PROBLEM
Give the records once more, exactly as they stand.

::::::::

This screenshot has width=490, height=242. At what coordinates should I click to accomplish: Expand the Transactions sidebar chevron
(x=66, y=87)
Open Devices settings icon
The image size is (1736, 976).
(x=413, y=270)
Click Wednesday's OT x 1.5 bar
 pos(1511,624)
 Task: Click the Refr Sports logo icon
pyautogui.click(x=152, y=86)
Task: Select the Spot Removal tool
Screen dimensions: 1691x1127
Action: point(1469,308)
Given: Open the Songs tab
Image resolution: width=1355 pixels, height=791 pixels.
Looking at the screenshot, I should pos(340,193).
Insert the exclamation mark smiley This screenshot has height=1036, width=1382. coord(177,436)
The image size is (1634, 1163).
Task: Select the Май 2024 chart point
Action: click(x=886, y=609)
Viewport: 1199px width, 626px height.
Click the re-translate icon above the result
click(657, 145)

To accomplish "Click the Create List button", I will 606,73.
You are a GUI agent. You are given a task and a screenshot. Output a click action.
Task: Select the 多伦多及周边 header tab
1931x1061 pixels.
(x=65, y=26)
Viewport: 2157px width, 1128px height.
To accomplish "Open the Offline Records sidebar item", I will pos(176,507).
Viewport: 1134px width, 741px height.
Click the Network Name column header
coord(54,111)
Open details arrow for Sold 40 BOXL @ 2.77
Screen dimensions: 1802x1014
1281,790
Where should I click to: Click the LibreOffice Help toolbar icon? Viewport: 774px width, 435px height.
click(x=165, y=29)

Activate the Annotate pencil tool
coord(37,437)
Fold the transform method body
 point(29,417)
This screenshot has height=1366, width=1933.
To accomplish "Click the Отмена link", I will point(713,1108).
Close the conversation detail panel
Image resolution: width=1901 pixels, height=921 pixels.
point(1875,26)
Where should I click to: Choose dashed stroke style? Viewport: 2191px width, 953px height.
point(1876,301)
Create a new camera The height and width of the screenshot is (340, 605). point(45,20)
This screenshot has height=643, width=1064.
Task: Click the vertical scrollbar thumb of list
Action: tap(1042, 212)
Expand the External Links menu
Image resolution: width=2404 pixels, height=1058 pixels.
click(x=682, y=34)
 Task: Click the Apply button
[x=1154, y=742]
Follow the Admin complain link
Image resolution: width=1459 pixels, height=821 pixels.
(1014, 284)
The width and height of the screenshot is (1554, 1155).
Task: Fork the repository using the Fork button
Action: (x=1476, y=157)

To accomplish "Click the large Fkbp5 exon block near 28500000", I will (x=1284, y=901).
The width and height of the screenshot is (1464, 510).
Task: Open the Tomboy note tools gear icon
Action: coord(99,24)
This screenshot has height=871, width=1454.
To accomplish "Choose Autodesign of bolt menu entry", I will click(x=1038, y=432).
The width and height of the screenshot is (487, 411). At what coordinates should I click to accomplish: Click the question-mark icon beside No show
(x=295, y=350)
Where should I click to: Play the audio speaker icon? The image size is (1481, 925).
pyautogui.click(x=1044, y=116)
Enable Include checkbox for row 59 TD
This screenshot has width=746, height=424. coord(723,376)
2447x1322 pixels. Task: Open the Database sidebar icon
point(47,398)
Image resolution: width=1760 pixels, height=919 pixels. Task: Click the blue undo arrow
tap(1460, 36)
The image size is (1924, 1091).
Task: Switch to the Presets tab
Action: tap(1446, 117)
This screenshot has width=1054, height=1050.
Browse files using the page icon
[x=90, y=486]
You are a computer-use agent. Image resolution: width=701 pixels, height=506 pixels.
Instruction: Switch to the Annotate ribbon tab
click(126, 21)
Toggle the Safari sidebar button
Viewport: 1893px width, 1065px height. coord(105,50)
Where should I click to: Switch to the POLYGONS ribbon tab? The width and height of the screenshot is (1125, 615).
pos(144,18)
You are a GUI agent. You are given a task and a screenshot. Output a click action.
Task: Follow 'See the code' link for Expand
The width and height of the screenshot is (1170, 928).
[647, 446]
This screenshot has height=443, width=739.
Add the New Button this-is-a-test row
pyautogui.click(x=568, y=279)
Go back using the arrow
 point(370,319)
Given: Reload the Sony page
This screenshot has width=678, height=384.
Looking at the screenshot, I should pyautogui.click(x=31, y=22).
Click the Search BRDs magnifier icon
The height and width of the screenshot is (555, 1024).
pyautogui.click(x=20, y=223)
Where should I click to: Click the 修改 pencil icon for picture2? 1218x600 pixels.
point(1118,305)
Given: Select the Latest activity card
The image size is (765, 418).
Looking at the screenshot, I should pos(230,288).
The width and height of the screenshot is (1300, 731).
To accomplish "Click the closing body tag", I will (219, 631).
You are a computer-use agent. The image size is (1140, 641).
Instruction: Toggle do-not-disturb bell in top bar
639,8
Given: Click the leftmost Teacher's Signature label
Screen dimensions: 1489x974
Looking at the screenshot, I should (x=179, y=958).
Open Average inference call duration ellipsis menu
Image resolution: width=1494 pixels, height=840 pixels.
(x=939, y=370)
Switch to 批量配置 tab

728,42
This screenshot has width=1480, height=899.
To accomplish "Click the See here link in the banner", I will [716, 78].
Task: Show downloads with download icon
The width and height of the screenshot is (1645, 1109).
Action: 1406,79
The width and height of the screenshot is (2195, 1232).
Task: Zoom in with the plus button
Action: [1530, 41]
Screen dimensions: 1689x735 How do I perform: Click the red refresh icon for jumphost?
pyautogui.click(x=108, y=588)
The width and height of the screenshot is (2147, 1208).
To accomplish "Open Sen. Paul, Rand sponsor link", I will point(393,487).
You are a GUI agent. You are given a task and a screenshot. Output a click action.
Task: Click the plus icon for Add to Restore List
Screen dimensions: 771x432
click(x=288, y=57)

::::::::

WRITTEN SOLUTION
This screenshot has width=490, height=242. At what coordinates should I click to accomplish: Expand the Transactions sidebar chevron
(x=66, y=87)
Open Devices settings icon
The image size is (1736, 976).
(x=413, y=270)
Click Wednesday's OT x 1.5 bar
 pos(1511,624)
 Task: Click the Refr Sports logo icon
pyautogui.click(x=152, y=86)
Task: Select the Spot Removal tool
Screen dimensions: 1691x1127
Action: point(1469,308)
Given: Open the Songs tab
Image resolution: width=1355 pixels, height=791 pixels.
Looking at the screenshot, I should pos(340,193).
Insert the exclamation mark smiley This screenshot has height=1036, width=1382. coord(177,436)
The image size is (1634, 1163).
Task: Select the Май 2024 chart point
Action: click(x=886, y=609)
Viewport: 1199px width, 626px height.
Click the re-translate icon above the result
click(657, 145)

To accomplish "Click the Create List button", I will 606,73.
You are a GUI agent. You are given a task and a screenshot. Output a click action.
Task: Select the 多伦多及周边 header tab
1931x1061 pixels.
(x=65, y=26)
Viewport: 2157px width, 1128px height.
To accomplish "Open the Offline Records sidebar item", I will pos(176,507).
Viewport: 1134px width, 741px height.
Click the Network Name column header
coord(54,111)
Open details arrow for Sold 40 BOXL @ 2.77
Screen dimensions: 1802x1014
1281,790
Where should I click to: Click the LibreOffice Help toolbar icon? Viewport: 774px width, 435px height.
click(x=165, y=29)

Activate the Annotate pencil tool
coord(37,437)
Fold the transform method body
 point(29,417)
This screenshot has height=1366, width=1933.
To accomplish "Click the Отмена link", I will point(713,1108).
Close the conversation detail panel
Image resolution: width=1901 pixels, height=921 pixels.
point(1875,26)
Where should I click to: Choose dashed stroke style? Viewport: 2191px width, 953px height.
point(1876,301)
Create a new camera The height and width of the screenshot is (340, 605). point(45,20)
This screenshot has height=643, width=1064.
Task: Click the vertical scrollbar thumb of list
Action: tap(1042, 212)
Expand the External Links menu
Image resolution: width=2404 pixels, height=1058 pixels.
click(x=682, y=34)
 Task: Click the Apply button
[x=1154, y=742]
Follow the Admin complain link
Image resolution: width=1459 pixels, height=821 pixels.
(1014, 284)
The width and height of the screenshot is (1554, 1155).
Task: Fork the repository using the Fork button
Action: (x=1476, y=157)

To accomplish "Click the large Fkbp5 exon block near 28500000", I will (x=1284, y=901).
The width and height of the screenshot is (1464, 510).
Task: Open the Tomboy note tools gear icon
Action: coord(99,24)
This screenshot has height=871, width=1454.
To accomplish "Choose Autodesign of bolt menu entry", I will click(x=1038, y=432).
The width and height of the screenshot is (487, 411). At what coordinates should I click to accomplish: Click the question-mark icon beside No show
(x=295, y=350)
Where should I click to: Play the audio speaker icon? The image size is (1481, 925).
pyautogui.click(x=1044, y=116)
Enable Include checkbox for row 59 TD
This screenshot has width=746, height=424. coord(723,376)
2447x1322 pixels. Task: Open the Database sidebar icon
point(47,398)
Image resolution: width=1760 pixels, height=919 pixels. Task: Click the blue undo arrow
tap(1460, 36)
The image size is (1924, 1091).
Task: Switch to the Presets tab
Action: tap(1446, 117)
This screenshot has width=1054, height=1050.
Browse files using the page icon
[x=90, y=486]
You are a computer-use agent. Image resolution: width=701 pixels, height=506 pixels.
Instruction: Switch to the Annotate ribbon tab
click(126, 21)
Toggle the Safari sidebar button
Viewport: 1893px width, 1065px height. coord(105,50)
Where should I click to: Switch to the POLYGONS ribbon tab? The width and height of the screenshot is (1125, 615).
pos(144,18)
You are a GUI agent. You are given a task and a screenshot. Output a click action.
Task: Follow 'See the code' link for Expand
The width and height of the screenshot is (1170, 928).
[647, 446]
This screenshot has height=443, width=739.
Add the New Button this-is-a-test row
pyautogui.click(x=568, y=279)
Go back using the arrow
 point(370,319)
Given: Reload the Sony page
This screenshot has width=678, height=384.
Looking at the screenshot, I should pyautogui.click(x=31, y=22).
Click the Search BRDs magnifier icon
The height and width of the screenshot is (555, 1024).
pyautogui.click(x=20, y=223)
Where should I click to: Click the 修改 pencil icon for picture2? 1218x600 pixels.
point(1118,305)
Given: Select the Latest activity card
The image size is (765, 418).
Looking at the screenshot, I should pos(230,288).
The width and height of the screenshot is (1300, 731).
To accomplish "Click the closing body tag", I will (219, 631).
You are a computer-use agent. The image size is (1140, 641).
Instruction: Toggle do-not-disturb bell in top bar
639,8
Given: Click the leftmost Teacher's Signature label
Screen dimensions: 1489x974
Looking at the screenshot, I should (x=179, y=958).
Open Average inference call duration ellipsis menu
Image resolution: width=1494 pixels, height=840 pixels.
(x=939, y=370)
Switch to 批量配置 tab

728,42
This screenshot has width=1480, height=899.
To accomplish "Click the See here link in the banner", I will [716, 78].
Task: Show downloads with download icon
The width and height of the screenshot is (1645, 1109).
Action: 1406,79
The width and height of the screenshot is (2195, 1232).
Task: Zoom in with the plus button
Action: [1530, 41]
Screen dimensions: 1689x735 How do I perform: Click the red refresh icon for jumphost?
pyautogui.click(x=108, y=588)
The width and height of the screenshot is (2147, 1208).
To accomplish "Open Sen. Paul, Rand sponsor link", I will point(393,487).
You are a GUI agent. You are given a task and a screenshot. Output a click action.
Task: Click the plus icon for Add to Restore List
Screen dimensions: 771x432
click(x=288, y=57)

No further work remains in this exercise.